Enviada em 07/04/2020
Benjamin Day, empreendedor relevante no jornalismo moderno, fundou o New York Sun, estabelecendo o formato de imprensa conhecida como “penny papers”, jornais com um sexto do preço praticado pela concorrência. Dessa maneira, como estratégia mercadológica, o sensacionalismo de crimes e histórias populares tinha como visão atrair amplas audiências, o que contribui para transformar a notícia em produto.
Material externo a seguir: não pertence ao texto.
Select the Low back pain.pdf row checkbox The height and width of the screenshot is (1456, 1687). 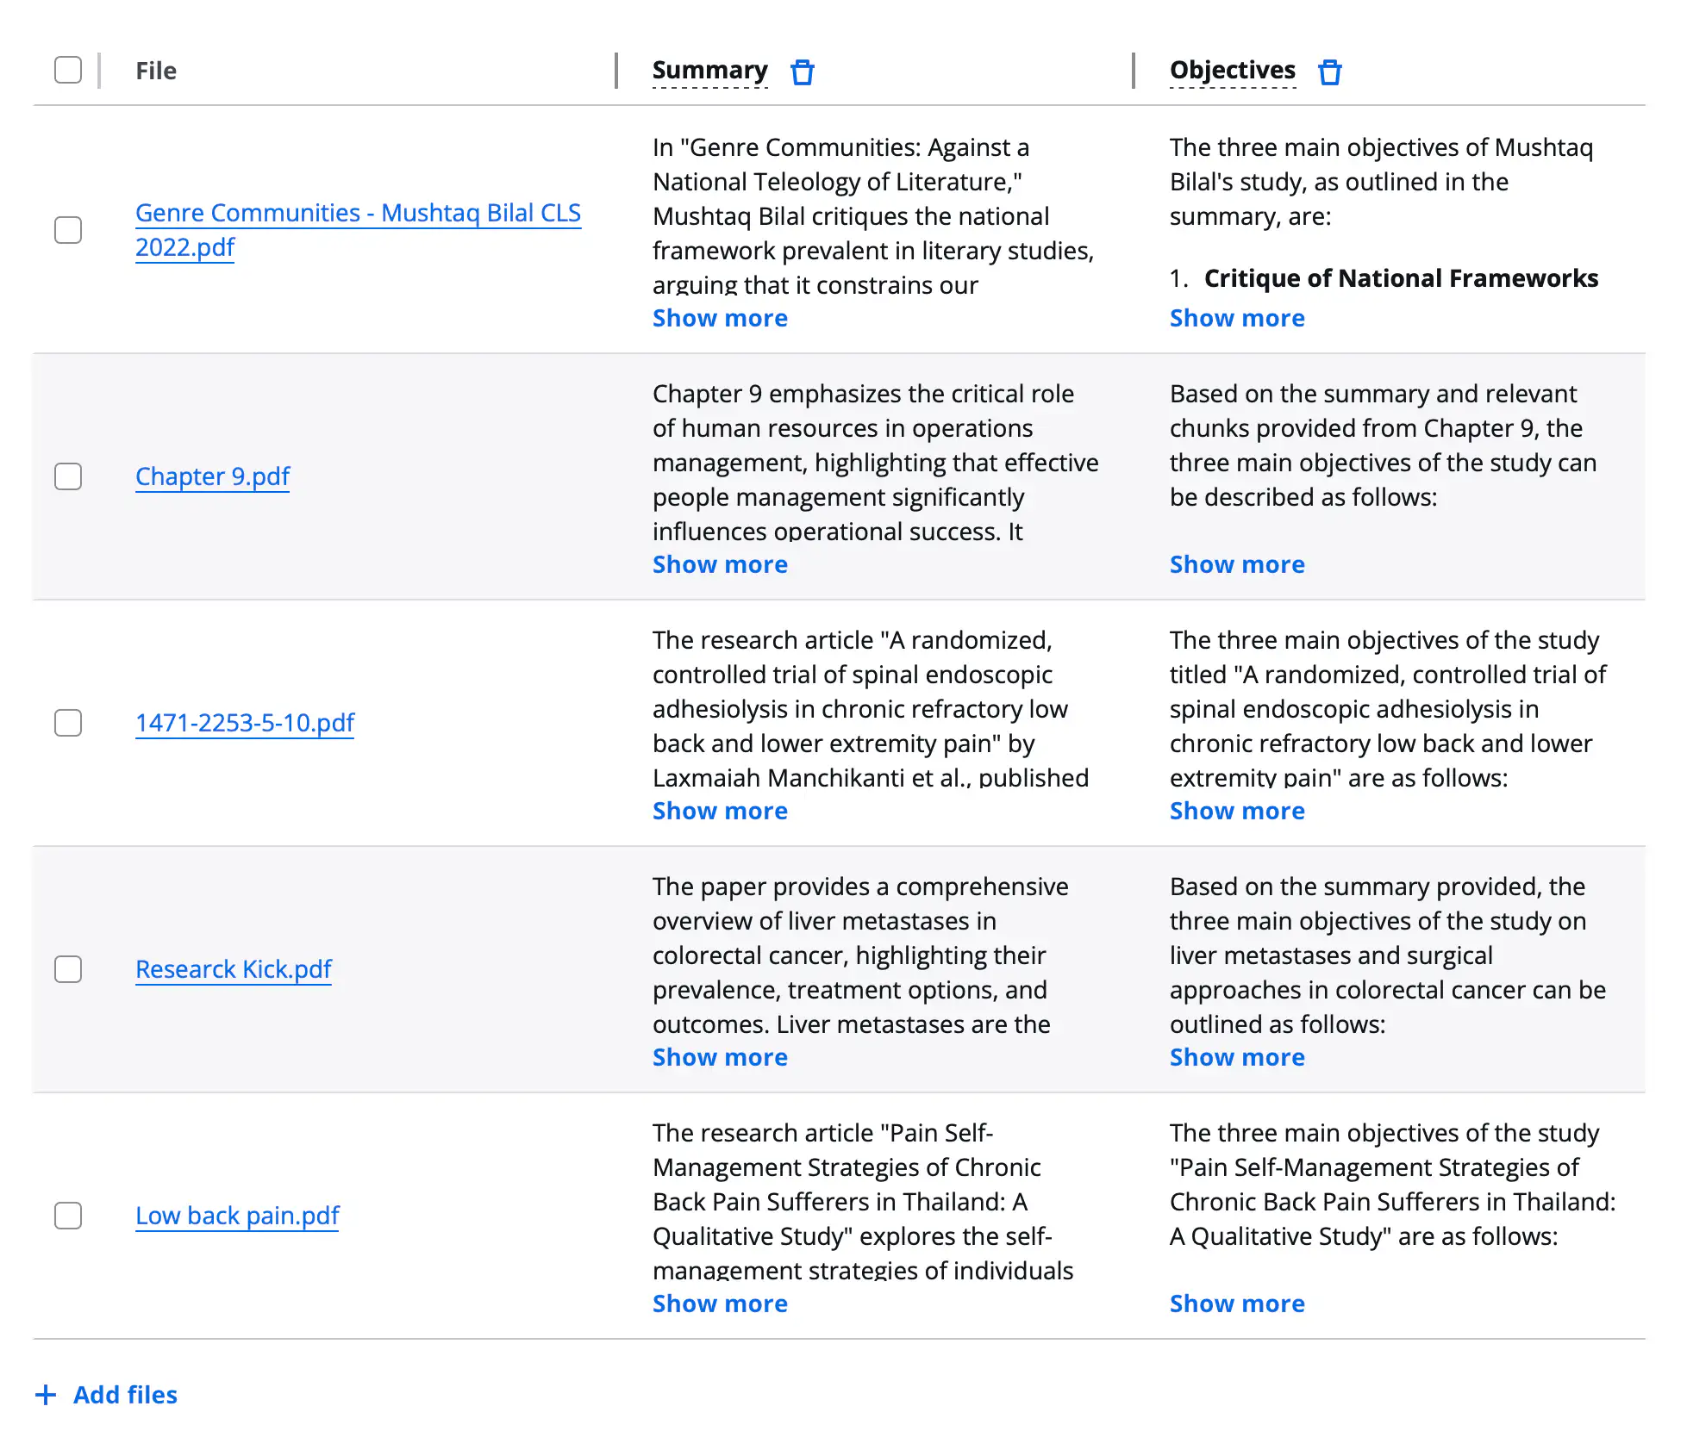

Contudo, tal sensacionalismo traz consequências, tal como a manipulação dos consumidores e o sentimento de normalidade cotidiana das notícias veiculadas.
Em primeira óptica, é válido ressaltar que a falta de imparcialidade das organizações midiáticas tem como resultado a manipulação. Nesse viés, ao analisar a Indústria Cultural, elaborada por pesquisas de Adorno e Horkheimer, é conclusivo que a mídia atua como formadora de opinião, objetificando os indivíduos e retirando sua autonomia consciente. Por conseguinte, há uma alienação e limitação do pensamento da sociedade, tornando-os produtos para a ferramenta de mercado.
Sob outro prisma, é inerente destacar que a massificação desproporcional que se centra prioritariamente na cobertura de fatos violentos contribui para sua normalidade. Para isso, é pertinente a teoria da banalidade do mal, produzida pela filósofa Hannah Arrendt, que defende a ideia de que, quando uma atitude violenta ocorre com frequência, essa passa a ser encarada como trivial. Dessa maneira, as notícias violentas viabilizadas constantemente tornam-se parte do cotidiano do indivíduo, que ao invés de se espantar, torna a situação normal, impossibilitando a reflexão acerca do problema.
Infere-se, portanto, que medidas sejam tomadas a fim de minimizar o sensacionalismo midiático. Logo, cabe ao Ministério das Comunicações, aliado ao Ministério Público Federal, atuar na regulamentação da mídia, por meio da maior fiscalização do cumprimento do Art.11 do Código de Ética dos Jornalistas, que expõe o dever de não divulgar informações sensacionalistas. Dessa forma, será possível uma maior transparência das notícias midiáticas. Só assim, será possível que a mídia, assim como os “penny papers”, atuem na democratização e imparcialidade das informações, de encontro com o sensacionalismo contemporâneo.